─── DOCUMENT ───

Moments of the “documentary” included information meant to show the problems with Christianity and Western thought in connection to women (and it’s so true there are many), but what stood out to me the most was the way in which the male teachers in the room, especially the principal, were bridging the gap between Islam and society’s views of women.

Growing up in the Christian church, I heard many a male preachers say that women should be silent in the church; female pastors are an abomination; and women were created to be the body, not the head, placing value on the head, not the body.

And what was never said was implied, especially when one looked at the pulpit and saw nothing but men sitting and fanning themselves, dabbing their brow against the sweat of the Georgia heat in a church with no A/C. Talk about the Holy Ghost, but I digress.

When I asked Salah about the presentation, which seemed to be very much for Christa and I as the school’s visitors, he told us about the challenges girls face in rural Morocco, specifically in this region.

───

● **EXERCISE INSTRUCTIONS**
1) Duplicate everything in the passage from "Moments of the" down to "views of women.".
2) List the statements about women that the passage attributes to male preachers in the Christian church.
Rely on nothing but the passage itself.

─── DATA EXTRACT ───

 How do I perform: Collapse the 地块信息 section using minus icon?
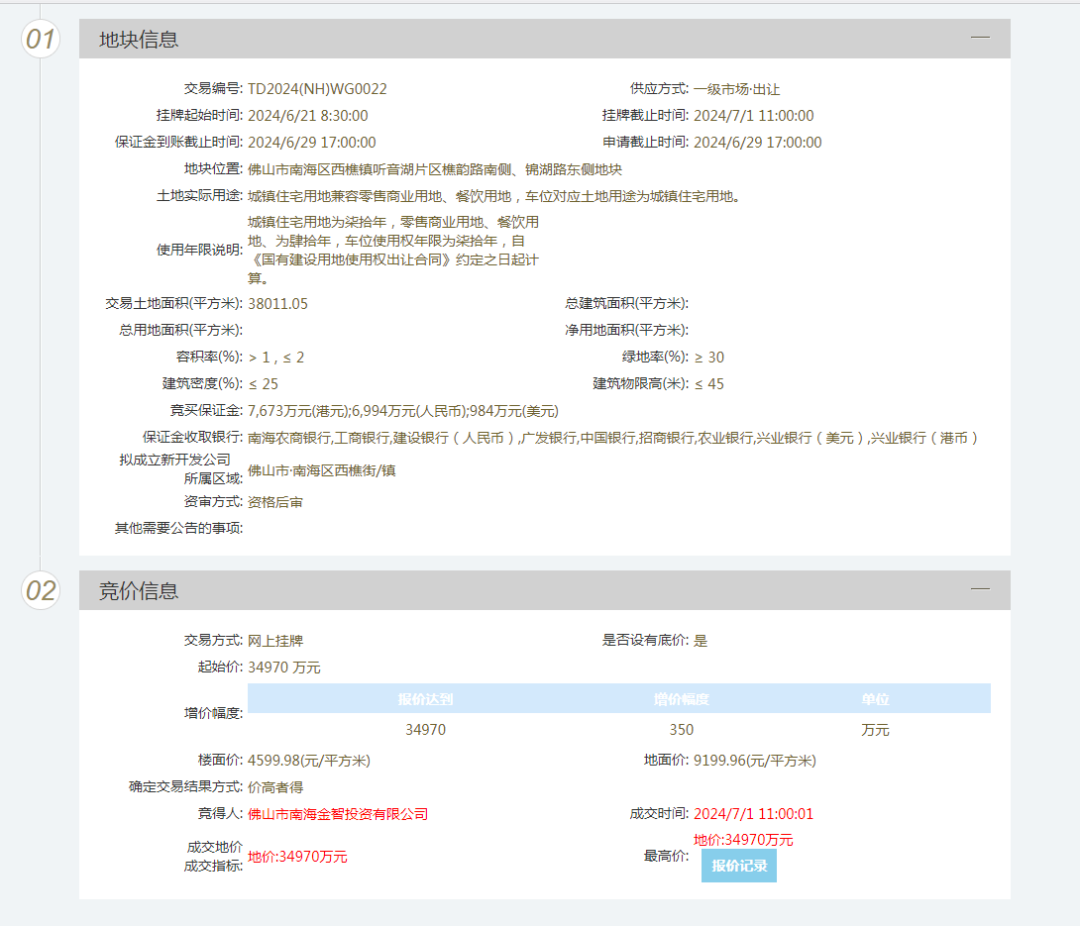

───

● **ANSWERS TO THE EXERCISES**
1)
Moments of the “documentary” included information meant to show the problems with Christianity and Western thought in connection to women (and it’s so true there are many), but what stood out to me the most was the way in which the male teachers in the room, especially the principal, were bridging the gap between Islam and society’s views of women.

2)
- Women should be silent in the church.
- Female pastors are an abomination.
- Women were created to be the body, not the head.